– Не такая, как эта, а эта самая.
Можно мне ее чуть-чуть потрогать, если тебе не больно?
– Нет, не больно.
У меня болит только голова, ноги и ступни.
А рука, по-моему, вовсе ничего не чувствует.
– Неверно, Ричард, – сказала она. – Эта рука все отлично чувствует.
– Я не люблю на нее смотреть.
Давай-ка лучше закроем глаза на нее.
– Давай.
Но тебе она не снится?
– Нет.
Мне снятся другие сны.
– Да.
Наверно.
А вот мне последнее время снится эта рука.
Теперь, когда я ее потрогала, мы можем поговорить о чем-нибудь веселом.
О чем бы это веселом нам с тобой поговорить?
– Давай смотреть на людей, а потом будем о них разговаривать.
– Чудно! – сказала она. – Но мы не будем говорить о них гадости.
Только чуть-чуть посмеемся. Мы ведь это умеем, правда?
И ты и я.
– Ладно, – сказал полковник. – Официант! Аnсоrа due Martini!
Ему не хотелось громко произносить слово «Монтгомери», потому что за соседним столиком сидела какая-то пара, явно англичане.
«А вдруг этот англичанин был ранен в пустыне? – подумал полковник. – Хотя что-то не похоже.
Но не дай бог вести себя по-свински.
Посмотри лучше, какие глаза у Ренаты, – думал он. – Это самое красивое из всей ее красоты, и таких длинных ресниц я ни у кого не видел, и глазок она не строит, а смотрит всегда прямо и открыто.
Она замечательная девушка, но я-то что делаю?
Ведь это подло!
Она твоя последняя, настоящая и единственная любовь, – думал он, – и ничего тут подлого нет.
Это просто твоя беда, вот и все.
Неправда, это счастье, тебе очень посчастливилось».
Они сидели за маленьким столиком в углу, а справа от них, за столиком побольше, сидели четыре женщины.
Одна из них была в трауре, но траур выглядел так театрально, что напоминал полковнику Диану Маннерс, игравшую монахиню в «Чуде» Макса Рейнгардта. У женщины было миловидное, пухлое, веселое от природы лицо, и траур выглядел на ней нелепо.
«У другой женщины за этим же столиком волосы в три раза белее, чем обыкновенная седина, – думал полковник. – Лицо у нее тоже симпатичное».
Лица остальных женщин ему ничего не говорили.
– По-твоему, они лесбиянки? – спросил он Ренату.
– Не знаю. Но они очень милые.
– По-моему, лесбиянки.
А может, просто подруги.
Или и то и другое.
Мне-то все равно, я их не осуждаю.
– Я люблю, когда ты добрый.
– Как ты думаешь, слово «доблестный» произошло от слова «добрый»?

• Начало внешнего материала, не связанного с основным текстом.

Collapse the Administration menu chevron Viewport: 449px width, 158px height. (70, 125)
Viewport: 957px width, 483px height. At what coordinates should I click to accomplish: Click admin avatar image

– Не знаю, – сказала девушка и кончиками пальцев погладила его искалеченную руку. – Но я люблю тебя, когда ты добрый.
– Тогда я постараюсь быть добрым, – сказал полковник. – А кто, по-твоему, вон тот сукин сын, который сидит за ними?
– Ненадолго же хватает твоей доброты, – сказала девушка. – Давай спросим Этторе.
Они поглядели на человека, сидевшего за третьим столиком.
У него было странное лицо, напоминавшее увеличенный профиль обиженного судьбою хорька или ласки, а кожа испещрена оспинами и пятнами, как поверхность луны, на которую смотришь в дешевый телескоп; полковник подумал, что человек этот похож на Геббельса, если бы у герра Геббельса загорелся самолет и он не смог оттуда вовремя выброситься.
Над лицом, которое беспрерывно во что-то вглядывалось, словно все на свете можно узнать – стоит только разглядеть или выспросить как следует, торчали черные волосы, но совсем не такие, как у людей.
Казалось, будто с него сняли скальп, а потом наклеили волосы обратно.